**YOUR OBJECTIVE:** The required result is each line of the entries below containing the string "Lower".
··· DATA IN THIS EXERCISE ···
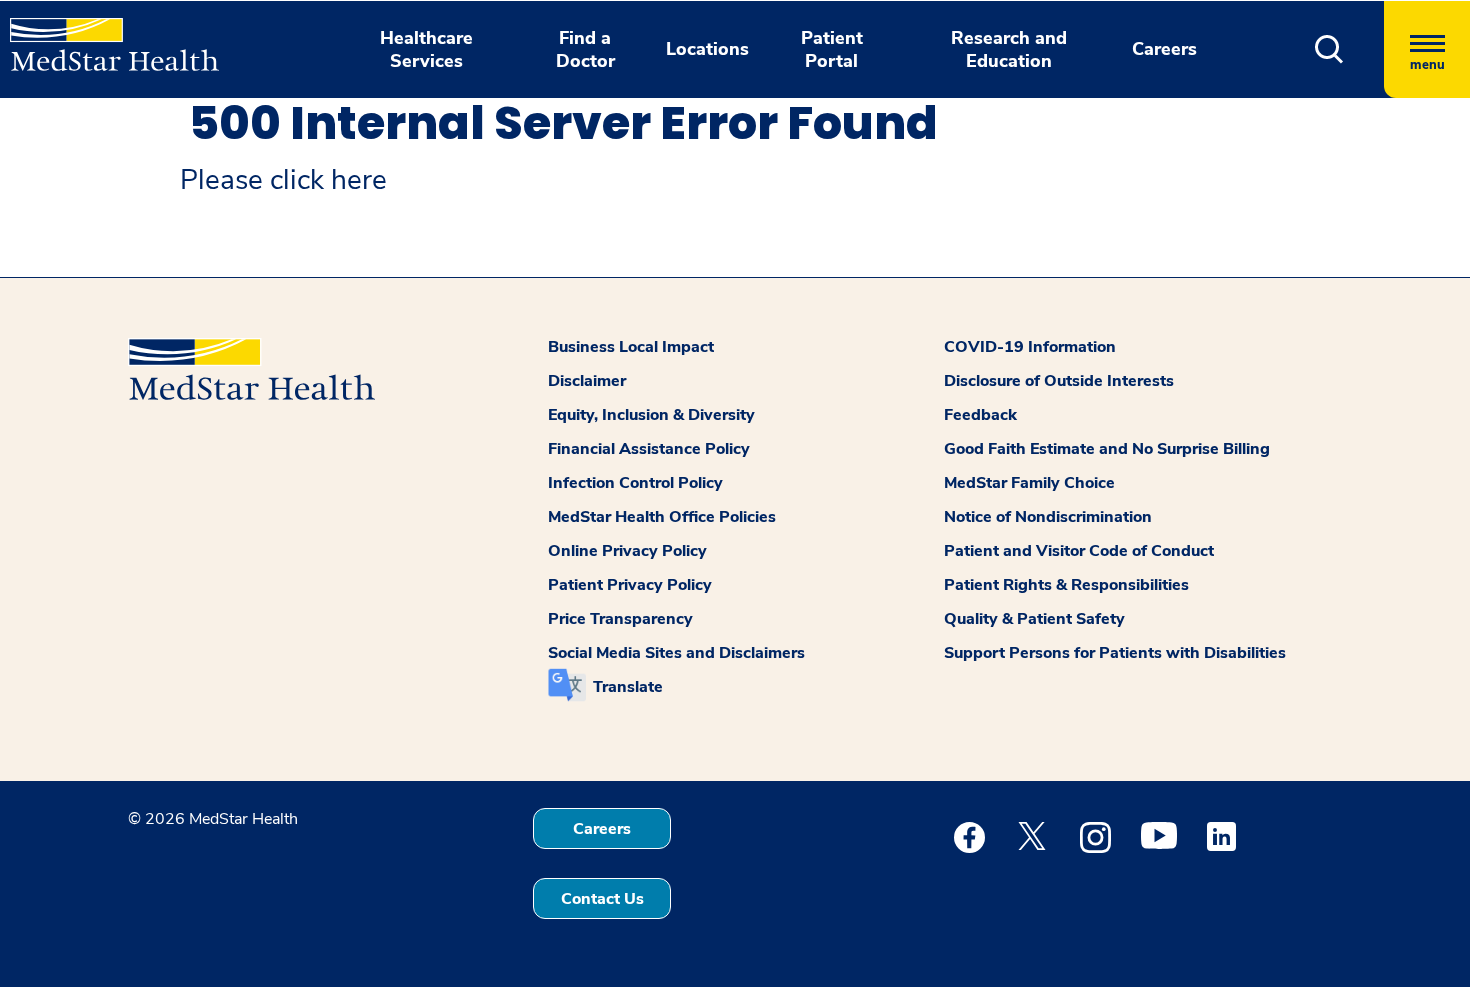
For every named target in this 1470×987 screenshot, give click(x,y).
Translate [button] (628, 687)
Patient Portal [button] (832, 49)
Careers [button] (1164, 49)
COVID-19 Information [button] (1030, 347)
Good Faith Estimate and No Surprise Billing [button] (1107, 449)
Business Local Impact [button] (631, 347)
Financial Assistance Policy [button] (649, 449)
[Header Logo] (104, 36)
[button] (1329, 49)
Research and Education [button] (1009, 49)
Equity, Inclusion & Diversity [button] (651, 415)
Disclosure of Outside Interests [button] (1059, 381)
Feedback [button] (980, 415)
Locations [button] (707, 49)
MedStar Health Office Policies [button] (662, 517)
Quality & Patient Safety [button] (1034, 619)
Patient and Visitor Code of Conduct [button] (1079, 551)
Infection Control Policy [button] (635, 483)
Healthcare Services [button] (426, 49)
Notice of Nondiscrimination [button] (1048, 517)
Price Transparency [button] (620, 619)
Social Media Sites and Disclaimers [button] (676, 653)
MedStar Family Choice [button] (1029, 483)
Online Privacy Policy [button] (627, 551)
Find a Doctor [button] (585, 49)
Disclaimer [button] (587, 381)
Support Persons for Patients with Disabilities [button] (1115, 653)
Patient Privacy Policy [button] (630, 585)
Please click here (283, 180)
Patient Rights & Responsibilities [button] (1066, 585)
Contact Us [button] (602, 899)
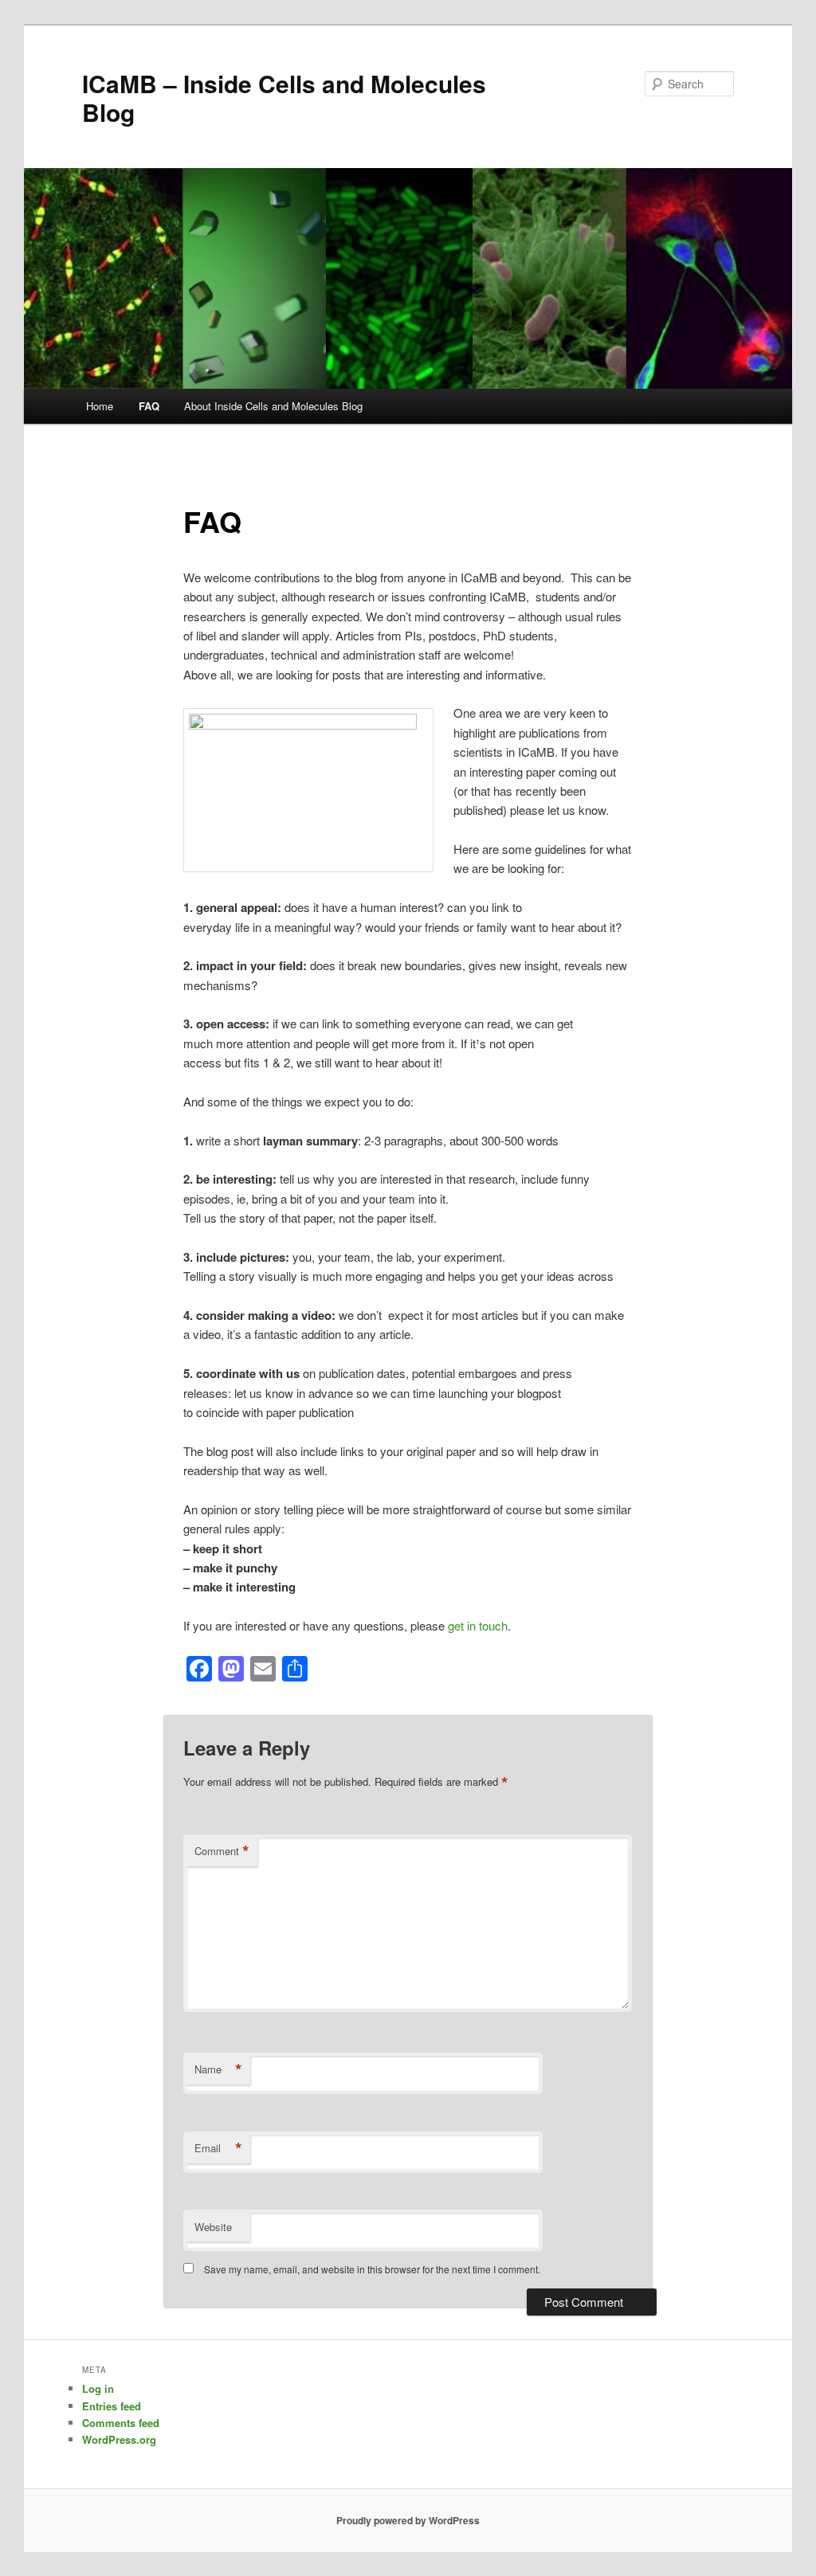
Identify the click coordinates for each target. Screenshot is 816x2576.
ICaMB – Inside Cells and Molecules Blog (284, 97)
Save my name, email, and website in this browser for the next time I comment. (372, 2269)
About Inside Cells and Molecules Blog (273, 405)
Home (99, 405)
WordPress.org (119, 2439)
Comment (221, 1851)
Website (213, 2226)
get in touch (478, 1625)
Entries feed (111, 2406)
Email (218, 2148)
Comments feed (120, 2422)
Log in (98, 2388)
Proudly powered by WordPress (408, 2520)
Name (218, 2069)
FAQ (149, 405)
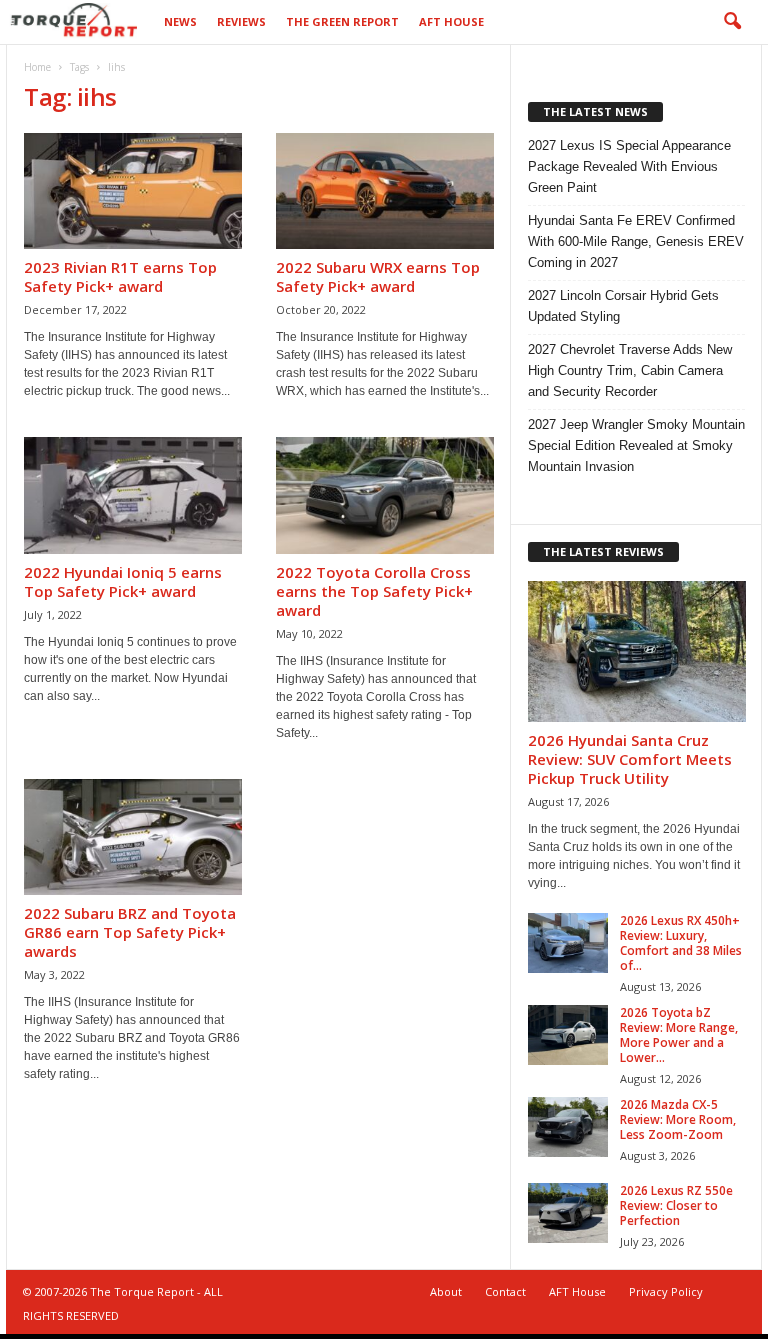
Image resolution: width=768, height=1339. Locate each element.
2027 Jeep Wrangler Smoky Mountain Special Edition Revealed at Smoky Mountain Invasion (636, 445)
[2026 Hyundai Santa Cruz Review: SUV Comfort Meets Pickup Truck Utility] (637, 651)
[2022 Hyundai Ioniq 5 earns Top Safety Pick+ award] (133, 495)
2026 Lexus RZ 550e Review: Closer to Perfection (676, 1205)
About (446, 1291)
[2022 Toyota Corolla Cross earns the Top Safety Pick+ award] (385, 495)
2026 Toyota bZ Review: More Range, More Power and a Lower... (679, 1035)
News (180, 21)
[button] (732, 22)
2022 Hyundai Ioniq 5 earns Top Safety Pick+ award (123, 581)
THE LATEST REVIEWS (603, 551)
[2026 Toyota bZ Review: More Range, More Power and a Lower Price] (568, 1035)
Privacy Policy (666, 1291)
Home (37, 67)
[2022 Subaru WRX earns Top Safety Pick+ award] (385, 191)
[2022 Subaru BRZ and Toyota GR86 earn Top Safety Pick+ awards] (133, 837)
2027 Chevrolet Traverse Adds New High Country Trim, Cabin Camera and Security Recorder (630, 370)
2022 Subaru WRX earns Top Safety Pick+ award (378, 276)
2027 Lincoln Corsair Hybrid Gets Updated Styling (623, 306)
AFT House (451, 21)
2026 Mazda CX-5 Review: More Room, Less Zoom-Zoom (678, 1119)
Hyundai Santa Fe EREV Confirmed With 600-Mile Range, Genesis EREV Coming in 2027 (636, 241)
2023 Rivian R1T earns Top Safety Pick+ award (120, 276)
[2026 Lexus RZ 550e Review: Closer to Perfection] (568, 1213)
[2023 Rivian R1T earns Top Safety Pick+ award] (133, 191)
···
**WRITTEN RESPONSE:**
2026 Toyota bZ Review: More Range, More Power and a Lower... (679, 1035)
[2026 Toyota bZ Review: More Range, More Power and a Lower Price] (568, 1035)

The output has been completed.